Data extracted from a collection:
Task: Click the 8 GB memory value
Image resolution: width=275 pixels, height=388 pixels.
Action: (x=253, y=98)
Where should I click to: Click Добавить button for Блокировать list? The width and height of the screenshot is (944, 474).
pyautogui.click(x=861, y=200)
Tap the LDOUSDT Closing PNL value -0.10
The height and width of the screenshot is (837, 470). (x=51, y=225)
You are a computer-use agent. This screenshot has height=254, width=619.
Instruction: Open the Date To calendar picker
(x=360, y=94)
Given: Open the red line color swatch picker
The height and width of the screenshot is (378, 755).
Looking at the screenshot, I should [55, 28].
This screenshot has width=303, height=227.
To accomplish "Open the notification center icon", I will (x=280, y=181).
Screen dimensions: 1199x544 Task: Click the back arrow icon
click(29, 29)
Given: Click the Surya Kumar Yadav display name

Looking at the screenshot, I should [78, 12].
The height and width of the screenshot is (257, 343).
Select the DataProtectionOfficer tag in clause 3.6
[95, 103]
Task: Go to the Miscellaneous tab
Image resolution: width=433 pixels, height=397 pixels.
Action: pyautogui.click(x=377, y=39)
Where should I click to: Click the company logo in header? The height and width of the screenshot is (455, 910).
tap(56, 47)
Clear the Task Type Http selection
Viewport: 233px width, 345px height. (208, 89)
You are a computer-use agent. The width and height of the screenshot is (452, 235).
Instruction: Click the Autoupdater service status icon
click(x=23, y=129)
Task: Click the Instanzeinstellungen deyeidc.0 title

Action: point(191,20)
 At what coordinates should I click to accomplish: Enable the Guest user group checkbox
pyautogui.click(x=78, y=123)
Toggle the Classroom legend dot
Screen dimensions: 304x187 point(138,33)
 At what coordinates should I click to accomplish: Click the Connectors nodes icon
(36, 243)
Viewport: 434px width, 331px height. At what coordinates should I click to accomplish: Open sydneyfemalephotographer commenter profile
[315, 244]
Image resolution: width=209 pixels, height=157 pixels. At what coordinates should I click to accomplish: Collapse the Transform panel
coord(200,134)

- WORK INSTRUCTIONS -
Once the lines containing "computer" in the data above are counted, give the total by itself.

- ANSWER FOR THE TASK -
2